TEXT PASSAGE:

/gvisor-mem-perf

A course project on improving gVisor memory subsystem performance

Primary LanguagePython

Improving gVisor Memory Subsystem Performance

This is a course project. See our final report. Read on if you would like to reproduce our results.

Environment Setup

Throughout the project, the target OS is assumed to be Ubuntu 18.04 LTS (Bionic Beaver). To prepare a fresh OS for following work, just do:

./script/provision-ubuntu.sh

Then you could check the versions of major tools in use:

./script/check-versions.sh

Vagrant

gVisor only works on Linux. If your local OS is not Linux, you could use a virtual machine for local development. A Vagrantfile is provided to facilitate setting up the VM environment. Just do:

$ vagrant up

This project directory is synced with ~/work within the VM. To get to work:

$ vagrant ssh
$ cd work

GCP and AWS

The cloud environment is not so much different from a local one. Start a proper instance, clone this repository somewhere, run the provision script, and you shall be good to go.

Benchmark Run

Once the environment is set up, we could move on to do benchmarks. Following operations are assumed to be invoked in the benchmark directory.

Manual commands

First compile the source code:

$ make

The compiled binaries could be found in bin. To run a benchmark natively:

$ ./bin/malloc_benchmark 1000 1024 0

To move forward, we need to build a docker image:

$ docker image build . --tag gvisor-mem-perf

To run the same command in Docker:

$ docker run gvisor-mem-perf ./bin/malloc_benchmark 1000 1024 0

To run the same command in Docker with gVisor:

$ docker run --runtime=runsc gvisor-mem-perf ./bin/malloc_benchmark 1000 1024 0

Other runtimes are configured in daemon.json. The usages of *-debug and *-prof runtimes are more advanced. The details could be found in gVisor documentation on debugging.

MATERIAL SHOWN:

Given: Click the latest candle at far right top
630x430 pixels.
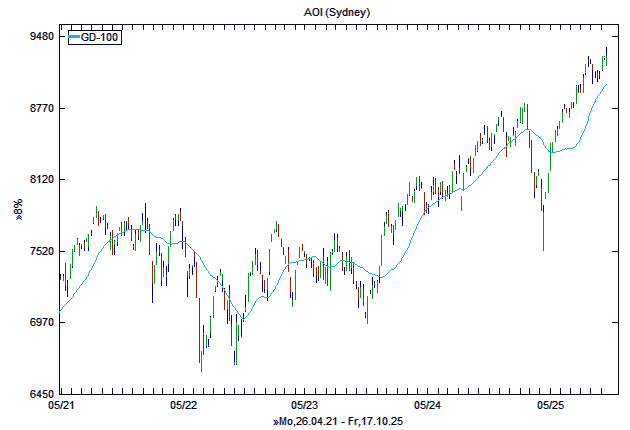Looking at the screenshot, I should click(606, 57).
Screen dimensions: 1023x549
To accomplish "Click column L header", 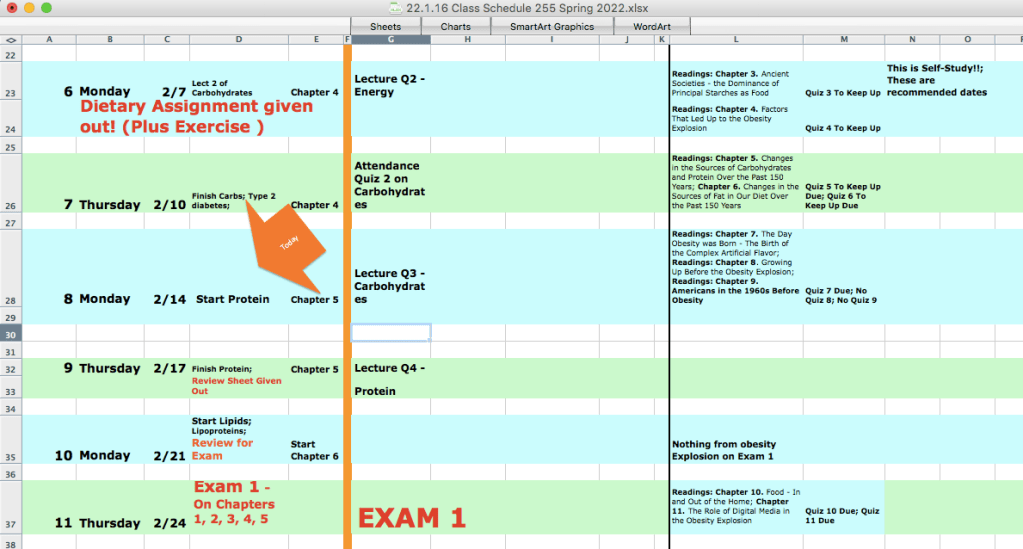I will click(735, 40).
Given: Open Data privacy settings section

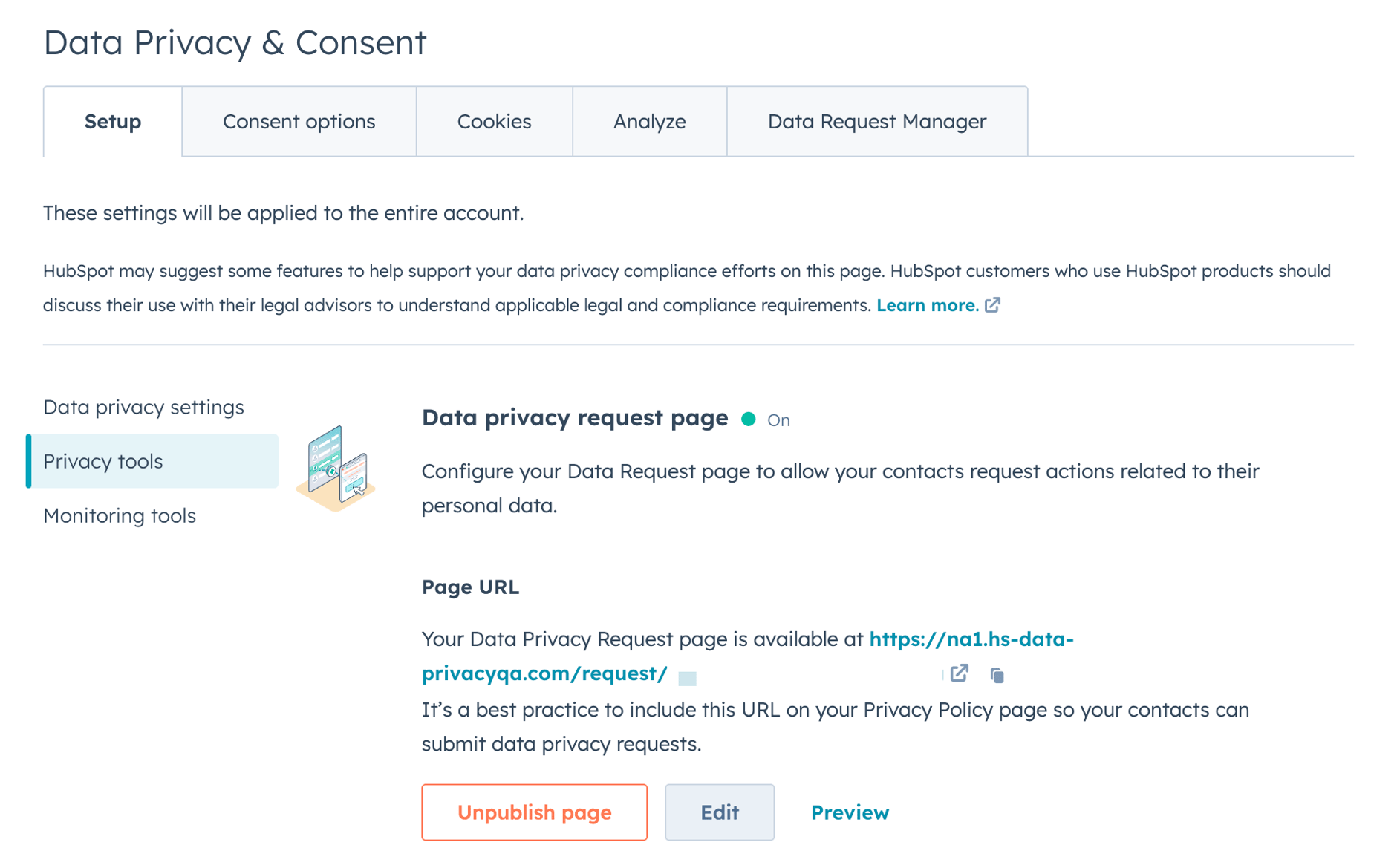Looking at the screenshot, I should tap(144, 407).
* * *
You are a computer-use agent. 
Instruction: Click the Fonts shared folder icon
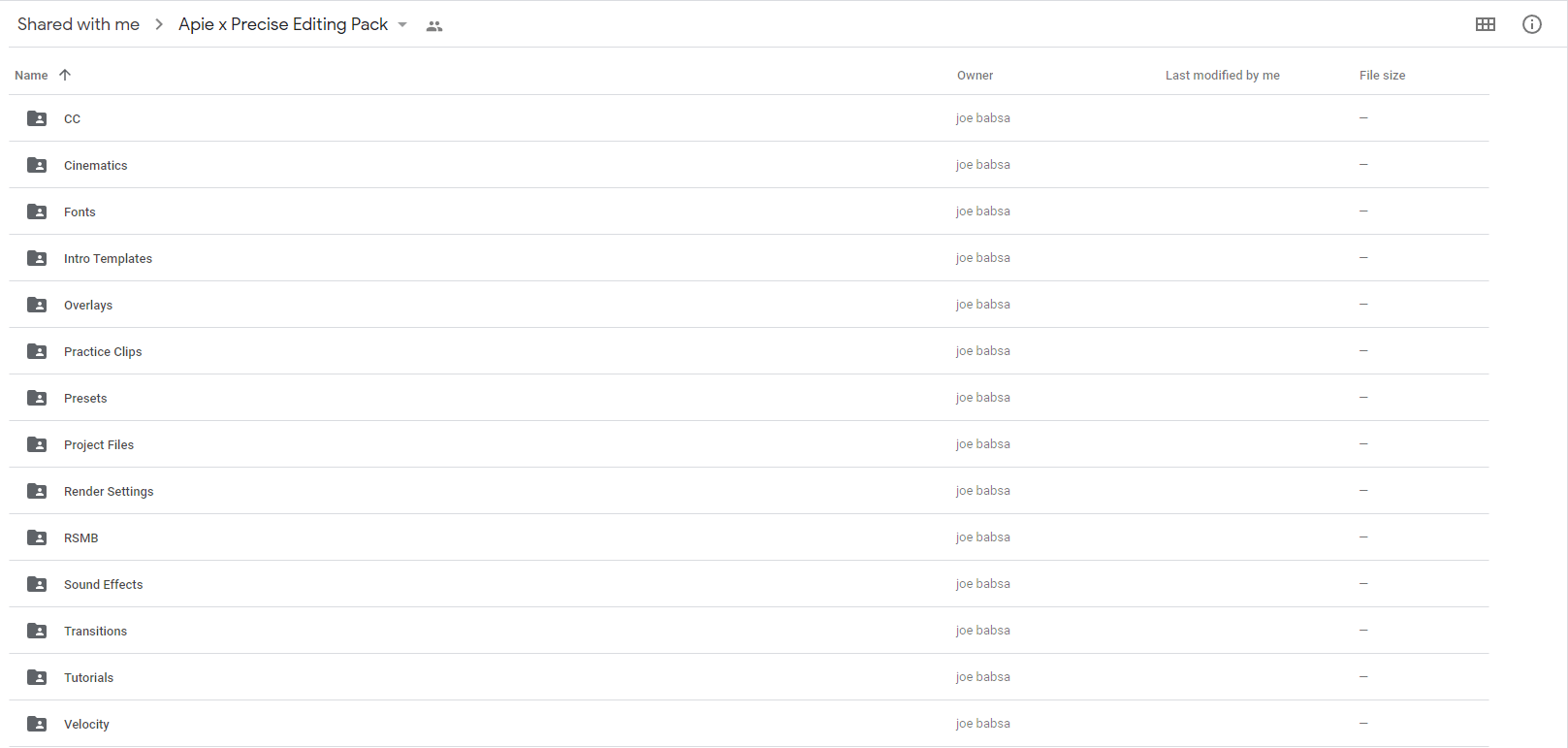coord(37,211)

BRIEF 1: Rewrite the paragraph of the gVisor project page that begins "gVisor only works on Linux" as a short list that keeps its main facts.
BRIEF 2: Please give the records between the line containing "You are a computer-use agent." and the line containing "coord(37,211)", inclusive, as a JSON list of strings with one string per line. Leave out blank lines and the pictures.
The records have no connection to the gVisor project page.

FULL SOLUTION 1:
- gVisor runs only on Linux.
- On a non-Linux local OS, a virtual machine can be used for local development.
- A Vagrantfile is provided to set up the VM environment with the command "vagrant up".

FULL SOLUTION 2:
[
  "You are a computer-use agent. ",
  "Instruction: Click the Fonts shared folder icon",
  "coord(37,211)"
]